Será que isso garante que os estabelecimentos privados estejam livres de perversidades? De fato, não. São os que mais sujeitos a elas estão. Educação privada virou sinônimo de mercadoria, para todos os gostos. Tem escola que passa de ano sem cobrar muito do aluno, tem aquela que aprova no vestibular, deixando de lado a formação humanística, a outra topa tudo e por aí vai. A ética parece ter sido deixada para trás e a Constituição rasgada por certas instituições, o que pode ser verificado em qualquer conversa de professores ou alunos. Entretanto, deve-se fazer justiça e dizer que ainda existem escolas com uma formação mais abrangente e séria.

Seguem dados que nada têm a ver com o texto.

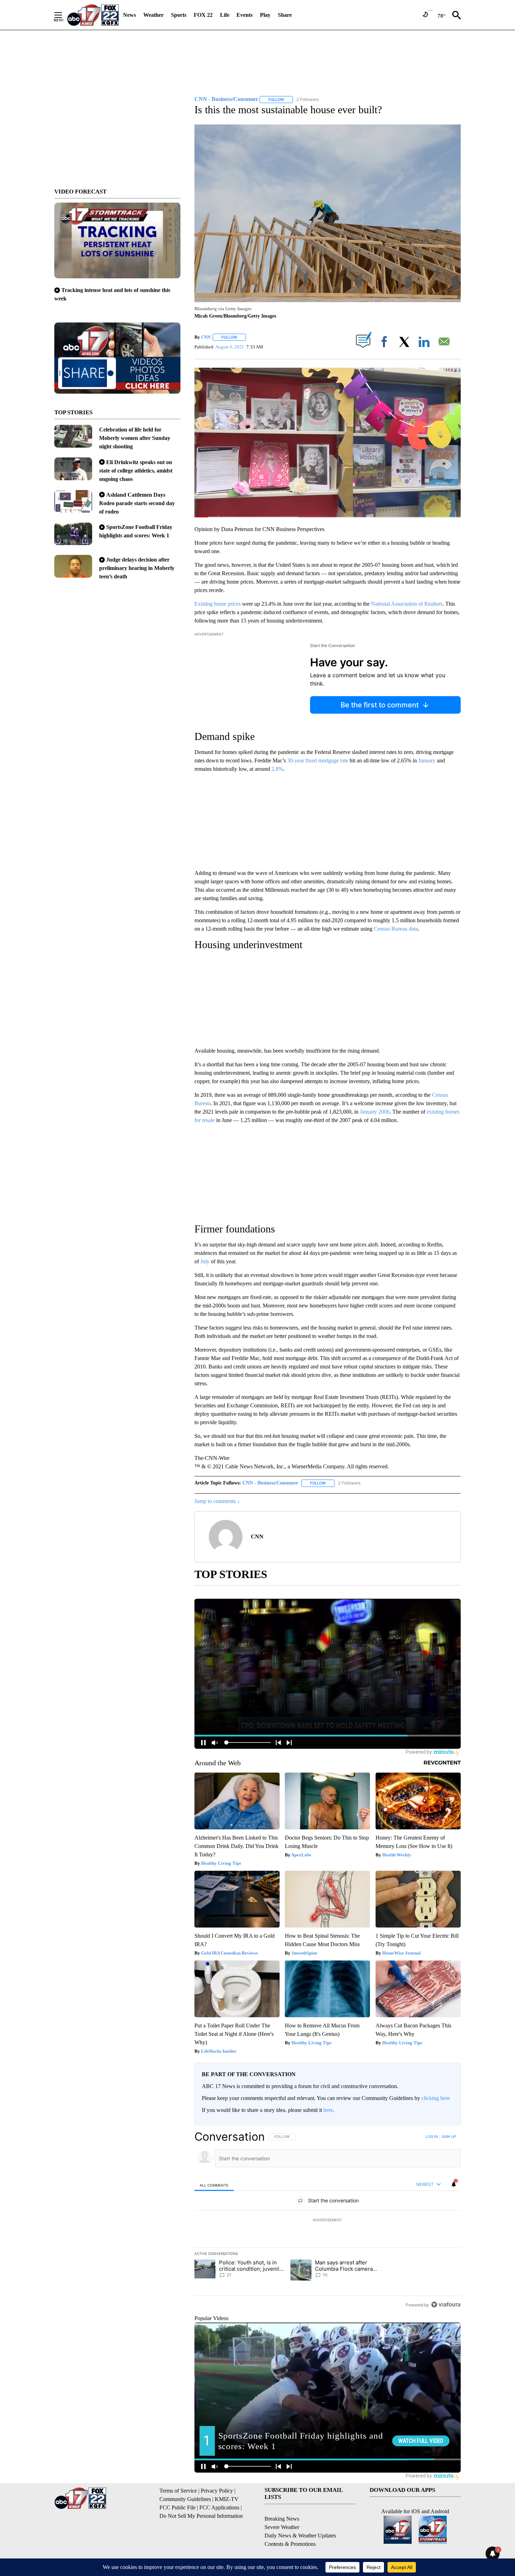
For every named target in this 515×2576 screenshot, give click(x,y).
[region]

O que mais revolta é que na cidade mais desenvolvida do país existem escolas privadas que mandam professores aprovares seus alunos de maneira arbitrária, apenas para garantir a matrícula no ano seguinte. Esses, coagidos, com medo das ameaças de perder o emprego, se calam e fazem! Além disso, muitos não são registrados, ficando à margem de seus direitos. Muitos pais, desrespeitando valores são convergentes a essas atitudes, apenas para garantir que o filho passe de ano, sem se importar com o tipo de cidadão que estão criando. No final das contas, quem são os mais prejudicados são os alunos, que muitas vezes se tornam cidadãos repudiáveis, e a sociedade como um todo, que continua a ver os ismos brasileiros se reproduzindo. Dificilmente a lógica do mercado pode ser capaz de dar conta deste problema sem uma atuação do Estado, pois ela está voltada para o consumo, e não para o aprendizado.
Basta! O Estado deveria criar uma agência de regulação deste serviço, assim como faz com tudo o que permite ao privado operar. Deve proteger nossas crianças e adolescentes da mão de pais e diretores irresponsáveis, parar de permitir que o mercado tome conta do que deveria público e de qualidade a todos. Mais que isso, deve criar e divulgar espaços de denúncia efetivos, mostrando aos alunos a importância de um ensino de qualidade que deve ser prestado sobre os interesses individualistas de apenas passar de ano ter o mínimo de capacidade para tal. Outra saída poderia ser fortalecer as secretarias de ensino regionais já existentes, dando a elas mais recursos para cumprir os deveres do Estado. Contudo, qualquer que seja a opção, deve-se tomar cuidado para não haver uma intervenção autoritária, que restrinja e liberdade de opinião, e criar mecanismos de transparência no processo, invertendo a lógica do mercado.